2. Run a test pod to run curls from it
 $ oc run sleep --image=rhel7/rhel-tools --command -- sleep 3600
 $ oc exec sleep-1-wbpsj -- curl http://service:8080


Actual results:
The curl takes two minutes before timing out.


Expected results:
The curl should fail with a connection refused.

Comment 1 Sergio G. 2020-04-17 13:46:40 UTC

Created attachment 1679669 [details]
reproducer for 4.2 including information about the cluster and iptables

Comment 2 Sergio G. 2020-04-17 13:46:58 UTC

Created attachment 1679670 [details]
reproducer for 4.3 including information about the cluster and iptables

Comment 3 Sergio G. 2020-04-17 13:53:32 UTC

Probably related with https://bugzilla.redhat.com/show_bug.cgi?id=1782857 but according to it, this should be already fixed.

Comment 8 zhaozhanqi 2020-04-27 12:39:31 UTC

hi, Juan , this cluster will be destroyed by automated in 2 days. So if you find this cannot be used. you can ask weliang or anusaxen for helping.

Comment 10 Juan Luis de Sousa-Valadas 2020-04-27 14:26:58 UTC

Andre, I think I found the issue, we're hitting the icmp rate limit.
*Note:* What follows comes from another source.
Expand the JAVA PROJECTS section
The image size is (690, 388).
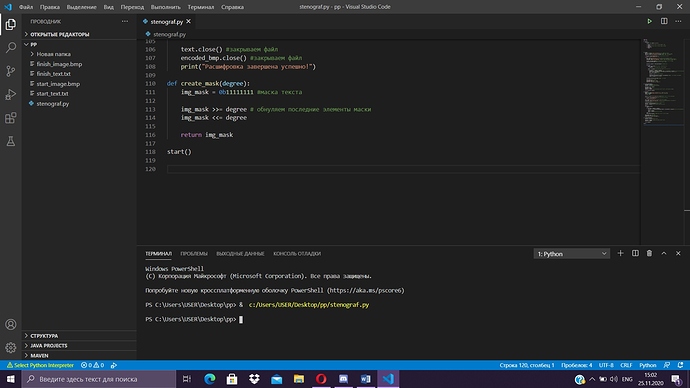pyautogui.click(x=48, y=346)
Can you ask the customer to try this is *exactly* the same issue they are seeing?
1- oc debug node <node name>
On that terminal:
2- keep the output of: cat /proc/sys/net/ipv4/icmp_ratemask
3- Temporarly disable icmp rate limit: echo 0 >  /proc/sys/net/ipv4/icmp_ratemask
4- On a diferent terminal: Verify if the issue still happens or if at least it happens intermittently.
5- On the previous terminal: Unless this has a business impact for them, on the terminal from step 1: echo <value from 1> > /proc/sys/net/ipv4/icmp_ratemask

The reason to restore the rate limit is that currently we don't know why are there so many icmp packets or how many are there. Therefore if the limit is removed permanently on every node I cannot guarantee that it won't cause problems in the network, if it's a short period of time on just one node it shouldn't be noticeable.

Comment 12 Ben Bennett 2020-05-08 20:33:58 UTC

@Juan -- can we see if we can either change the rate limit, or change the rate mask to allow the icmp reporting no connection?

Comment 14 Juan Luis de Sousa-Valadas 2020-09-07 14:20:00 UTC

Case is closed so this probably doesn't need a backport.
Newer releases with newer kernels don't have this issue. Reopen this if a customer actually wants a backport.